The website says these guys have been around since 1999. I can bet they haven’t updated their website since then.


  1. Have a clear Menu right upfront
  2. Don’t have dead text that looks like links
  3. Have the menu on all pages
  4. Update your website regularly


The next disaster of a website on our list today is eSupersoft, a name that might make you think it’s a company that makes software, which in fact it does. However, you are surprised when you see moving images of huge machinery lifting timber and trucks moving out. Before you can get over your astonishment, the audio track begins playing, which sounds somewhat like 2nd World War news bulletins. The shocking-green background is another major turn off.

If you are still undeterred, skip the intro and jump to the home page. It’s like diving into a bowl of green jelly. The green gets worse, and so does the commentary. The computerised voice announces all the 16 links on the 2nd page before you can move on to the next level, which is a contact page that leads to nowhere.

There are no links where I’ve ended up, and the thought of replaying the JigSaw-inspired voiceover is scary, so I decide to give up on esupersoft, for good.

esuper softLessons:

  1. Don’t have gaudy colours on your landing pages
  2. Don’t have a voiceover unless you feel it’s absolutely necessary
  3. Have fewer, easy-to-read buttons
  4. Provide information rather than just telling people what you do
  5. Have a contact form


The famous self-publishing website is smashing new records at sloppy website design. Navigating this website is a test of IQ, comprehension, and eyesight. There are hundreds of links splattered all over the frontpage, and the colour -scheme and the fonts aren’t making the job any easier. Even serious book buffs will avoid getting stuck in here.

Smashwords IT department has probably tried to provide convenience by sorting the titles in a hundred different ways, but have made the website look daunting to browse. I still can’t figure out why someone would search for a book by entering a price range!

No one has time to spend reading small-print, and people want to see upfront what they are looking for. By comparison, Amazon is doing a wonderful job with their Kindle Store. No wonder, that Smashwords is eating humble pie.


  1. Have legible font sizes
  2. Do not provide unnecessary functionality that creates clutter
  3. Have more of clickable pictures, less of small-print
  4. Do not clutter your pages


SHMarketing  website shows that the UK has got talent too. In fact, it’s one of the worst examples of how not to design website navigation. To start with, the website seems to think my PC is a smartphone, as it’s showing in a 6-inch window instead of the whole screen. But, the most bizarre feature of this weird design is the absurd grid that has big and small circles marked on it, with a challenge thrown at the visitor to “click on the circles to find out more”.
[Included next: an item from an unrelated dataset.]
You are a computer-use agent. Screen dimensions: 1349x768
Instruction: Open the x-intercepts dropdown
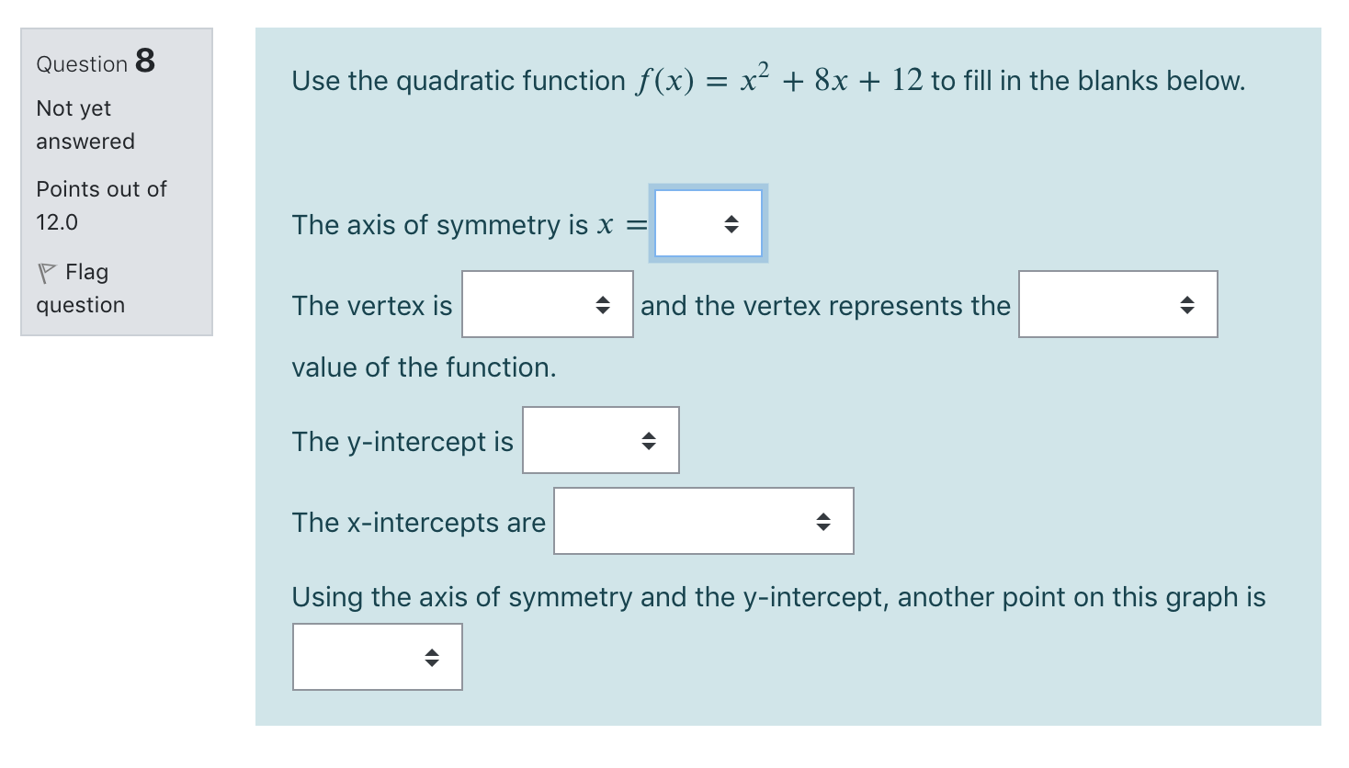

People wouldn’t usually click a circle, a triangle or a square unless they know where it’s going to take them. Yet, the audacious designers at SHMarketing seem to think people are visiting their website for some sort of treasure hunt, and would be intrigued by this mysterious feature. The funny thing is that the smaller circles just keep running around as you scroll over them, so you can’t click any of those.

I would love to see the stats on how many people get past the home page on this website. Lora Croft would love it, though.
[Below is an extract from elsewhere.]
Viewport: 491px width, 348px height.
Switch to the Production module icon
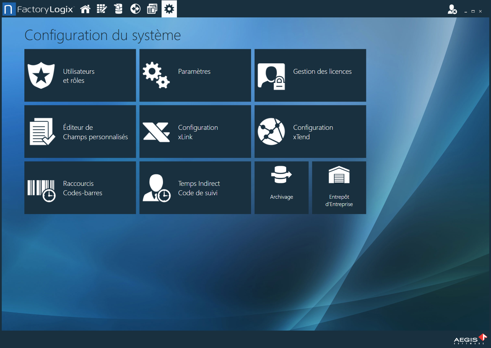pyautogui.click(x=135, y=9)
  1. Keep the navigation simple and upfront
  2. Don’t be mysterious or weird with your links
  3. Use a responsive site design that adapts to all screen sizes
  4. Don’t make life hard for the visitors

There’s no dearth of bad website navigation examples on the Internet. Most of them are widely ignored and head for oblivion, while some do get traffic, albeit from articles like this one. I don’t think this is the kind of traffic anyone would desire.